Le borse europee hanno virato al rialzo dopo un inizio seduta che non faceva presagire nulla di buono, considerando l’accordo a metà tra i paesi europei sulla modifica dei trattati (che ha sancito l’allontanamento della Gran Bretagna dai paesi “core” europei) e gli stress test condotti dall’EBA che hanno evidenziato la necessità di rafforzare il capitale delle banche europee (tra l’altro, Moody’s ha tagliato il rating delle tre big francesi, SocGen, Bnp Paribas e Credit Agricole). Inoltre, la Bundesbank, la banca centrale tedesca, ha tagliato nuovamente le stime del Pil per il prossimo anno a +0,6%.
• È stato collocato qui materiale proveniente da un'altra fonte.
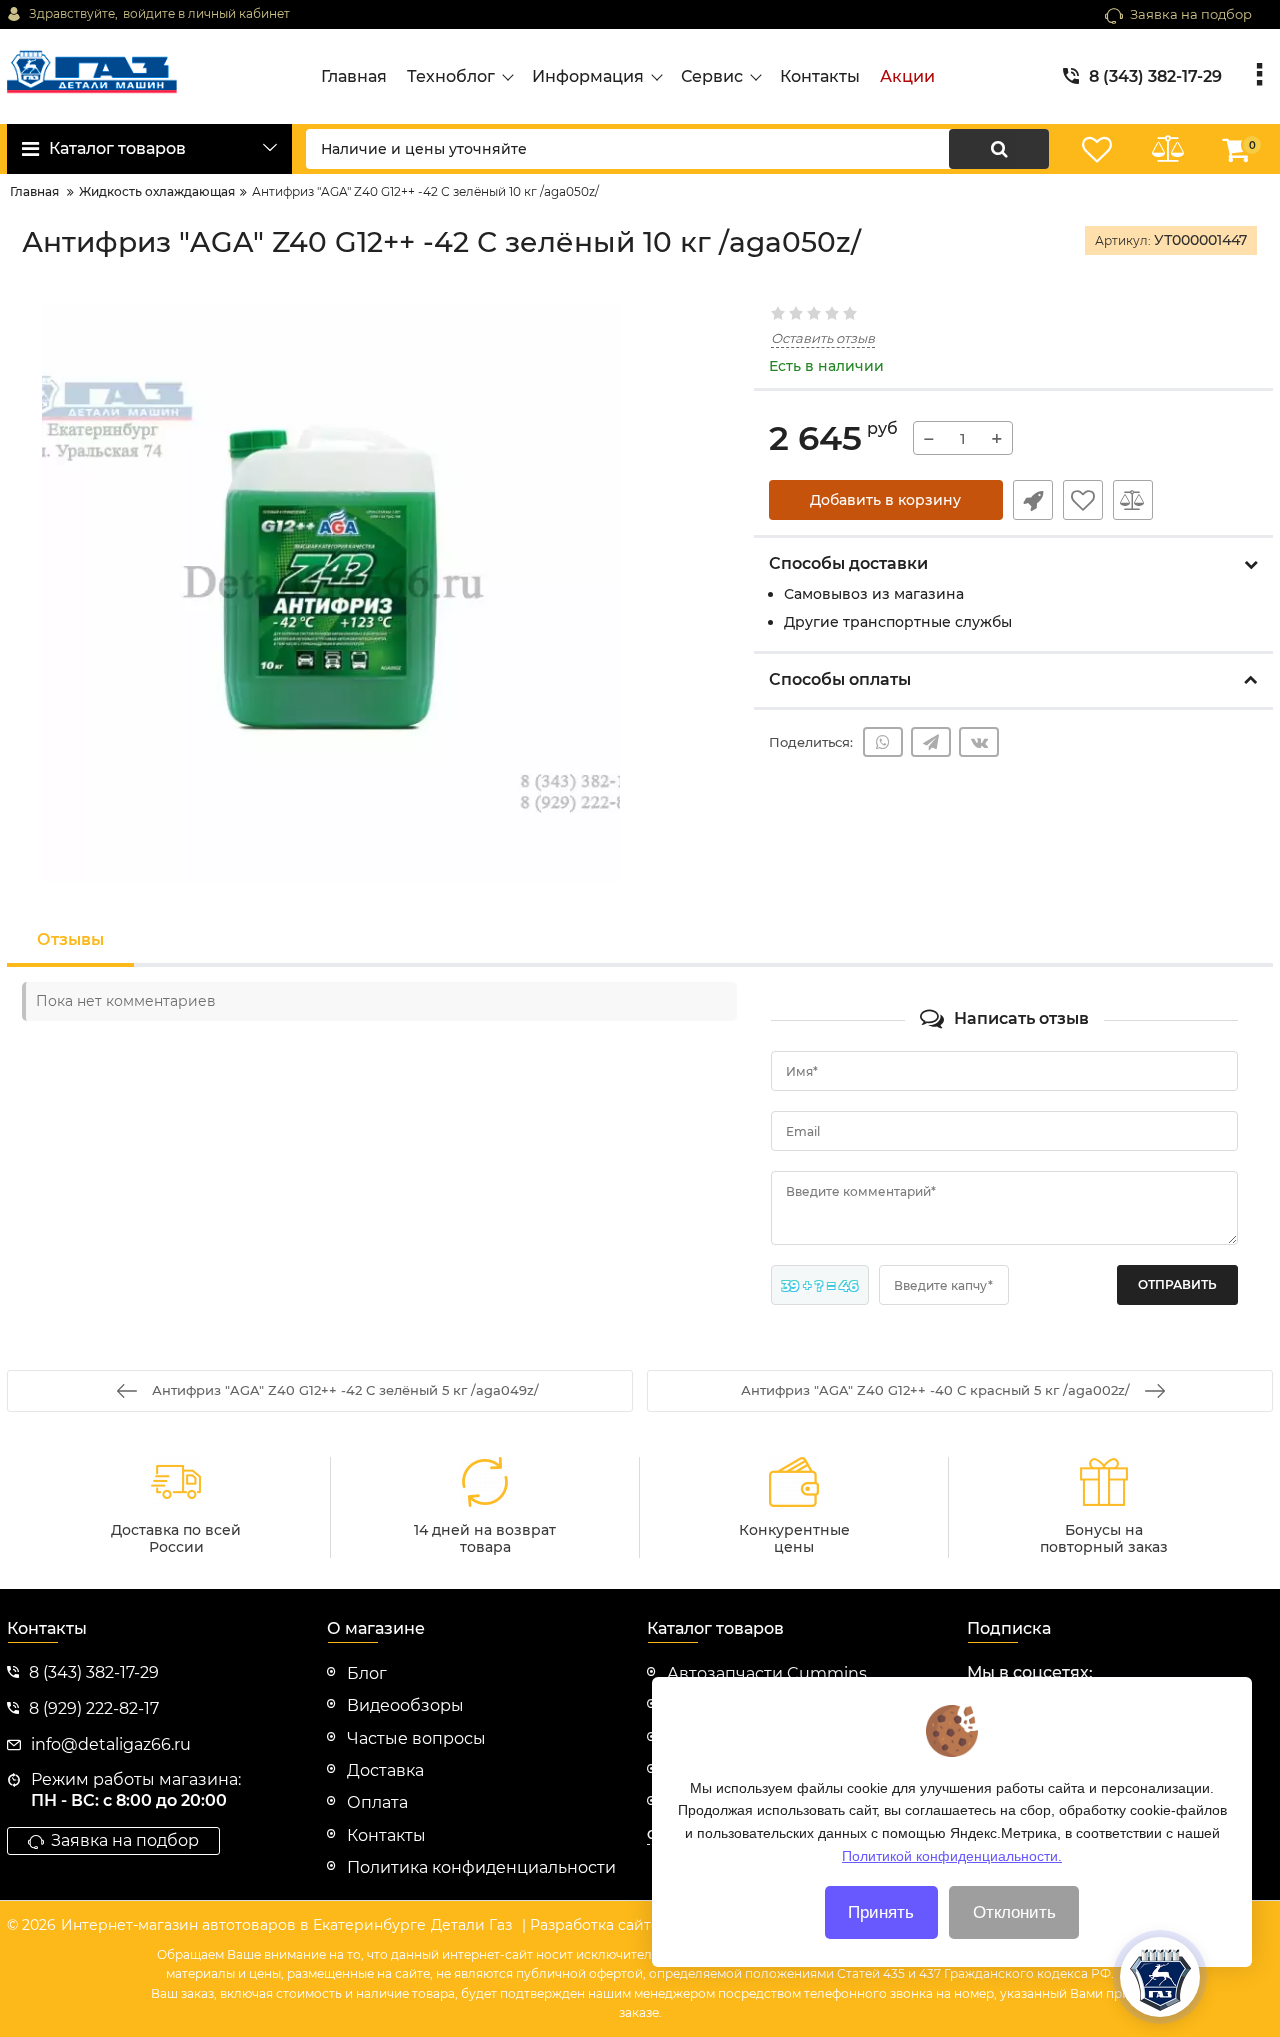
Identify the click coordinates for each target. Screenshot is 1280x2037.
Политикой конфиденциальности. (952, 1855)
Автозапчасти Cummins (767, 1673)
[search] (999, 149)
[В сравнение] (1133, 500)
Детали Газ (471, 1925)
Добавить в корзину (885, 500)
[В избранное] (1083, 500)
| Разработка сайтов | (599, 1925)
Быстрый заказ (1033, 500)
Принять (881, 1912)
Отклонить (1014, 1912)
Taglia le stime di crescita anche il governo italiano. Nel 2011 il Pil dovrebbe attestarsi a +0,6% (non a +0,7%), mentre nel 2012 è attesa una contrazione dello 0,4% (non +0,6%). Nel 2013, invece, si dovrebbe tornare a crescere dello 0,3% (la stima precedente era a +0,9%). Le borse europee sono, dunque, in netto guadagno. Francoforte e Parigi salgono dell’1,5%, mentre Milano del 2% circa. Sul mercato secondario dei titoli di stato c’è maggiore tensione rispetto a qualche giorno fa, basta osservare lo spread Btp-Bund poco sotto 450 punti base.
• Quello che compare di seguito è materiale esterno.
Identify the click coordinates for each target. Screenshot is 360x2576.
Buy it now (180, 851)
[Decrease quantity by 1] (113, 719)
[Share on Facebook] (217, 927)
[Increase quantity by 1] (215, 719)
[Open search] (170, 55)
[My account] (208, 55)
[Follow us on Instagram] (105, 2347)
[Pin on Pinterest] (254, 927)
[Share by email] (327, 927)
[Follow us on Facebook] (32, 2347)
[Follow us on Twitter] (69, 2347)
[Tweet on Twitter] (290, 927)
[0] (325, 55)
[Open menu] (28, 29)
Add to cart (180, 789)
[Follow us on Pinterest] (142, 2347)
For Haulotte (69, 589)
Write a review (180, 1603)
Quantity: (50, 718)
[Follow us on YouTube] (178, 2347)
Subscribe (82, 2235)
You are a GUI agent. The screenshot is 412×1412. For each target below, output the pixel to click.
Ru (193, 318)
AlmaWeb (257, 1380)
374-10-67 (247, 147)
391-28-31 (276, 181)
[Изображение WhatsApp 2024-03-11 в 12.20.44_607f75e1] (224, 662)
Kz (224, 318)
Sul Forex l’euro ha messo letteralmente il turbo, mostrando una forza generalizzata resa possibile anche dal buon sentiment sugli indici azionari. Il tasso di cambio euro/dollaro ha raggiunto quota 1.3433, spingendosi al di là di ogni rosea previsione. A questo punto area 1.3450 sembra essere nuovamente a portata di mano, ma un nuovo breakout esplosivo entro oggi sembra obiettivamente difficile salvo un robusto consolidamento tra 1.34 e 1.3430. Importante ascesa anche per euro/yen, che raggiunge 104.40, e si porta a pochi passi dalla resistenza di 104.50. Sul Forex spettacolare movimento rialzista sul cambio sterlina/dollaro che è tornato in area 1.5730, diretto verso le resistenze di 1.5770-80. Tra le commodity sembra in ripresa anche l’oro, in area 1720$/oz, e l’argento (32$/oz). Il petrolio Wti resta, invece, sotto 99$ al barile.